Under this procedure, and contrary to the peremptory language of Canon IV.17, no appeal exists from any restriction imposed by the Presiding Bishop, or from any resolution adopted by “a majority of the whole number of bishops entitled to vote” (which the Presiding Bishop and her Chancellor interpret — wrongly, as demonstrated in the series of posts linked at this page — as meaning “a majority of those present and voting”). So despite the Canons saying what they do, we once again are witnesses to the Church’s higher authorities deciding that they do not mean what they say.

But now Bishop Henderson has made it official: despite all the fanfare about the supposedly “more humane” character of the new disciplinary canons, when it comes to “abandonment”, it is business as usual in the Episcopal Church (USA).
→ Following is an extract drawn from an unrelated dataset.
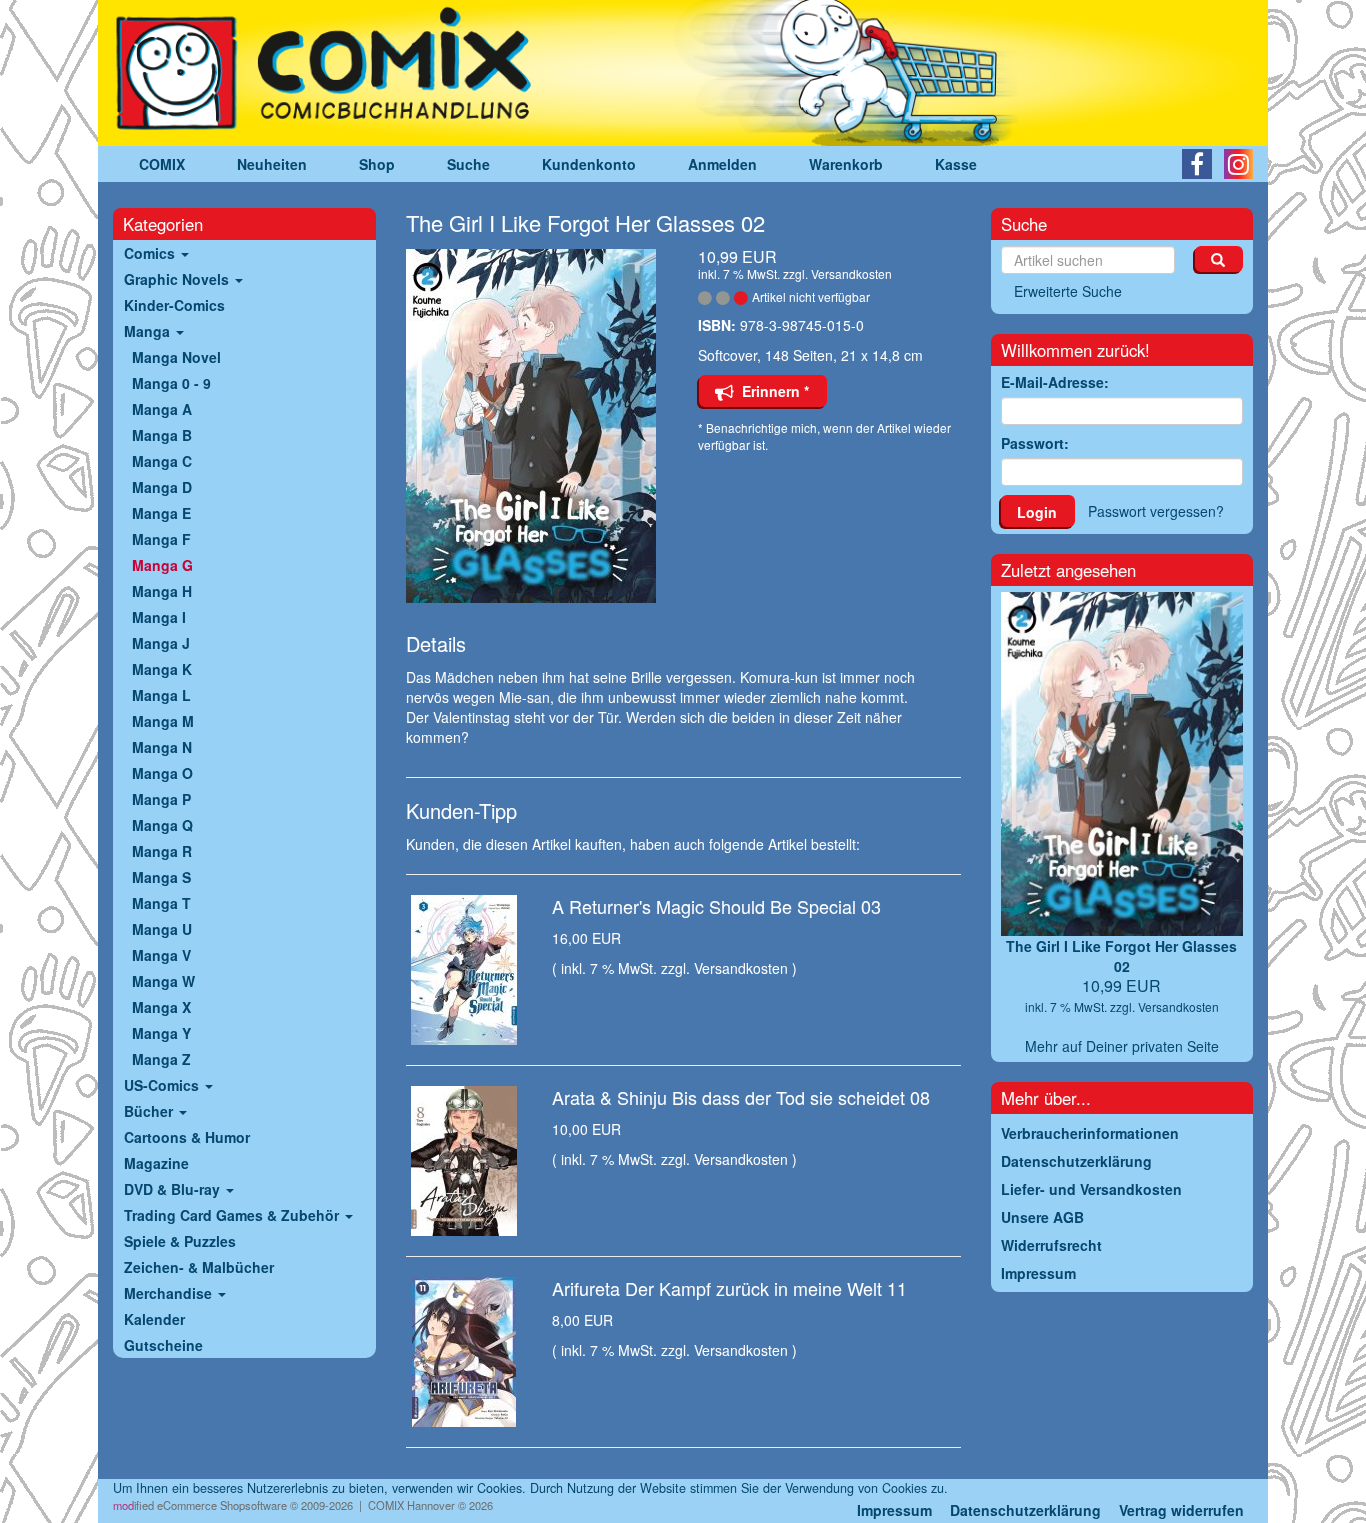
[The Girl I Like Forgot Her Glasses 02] (537, 426)
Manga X (161, 1007)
If the Disciplinary Board certifies the flimsy acts spelled out in the document published on South Carolina’s website as constituting “abandonment”, it will have acted even worse (if that is possible) than did the old Title IV Review Committee in the case of Bishop Duncan. And for the second time in its history, the Episcopal Church’s House of Bishops will have decided to remove one of its own members, a sitting and functioning bishop, from his diocese without any overt act on his part of renunciation or departure — indeed, in spite of all his protestations to the contrary.

All of which suggests that Church Center has wanted this fight from the start. If this travesty goes ahead and Lawrence is deposed, then there is no longer any reason for Charleston to avoid joining ACNA. South Carolina had better be prepared to fight hard, fight long and make any Episcopalian “victory” as pyrrhic as it possibly can.

Is it unseemly for Christian churches to be involved in these sorts of disputes? Yes. But only one of the churches involved in this particular fight is Christian in any meaningful sense of that word. So there’s that.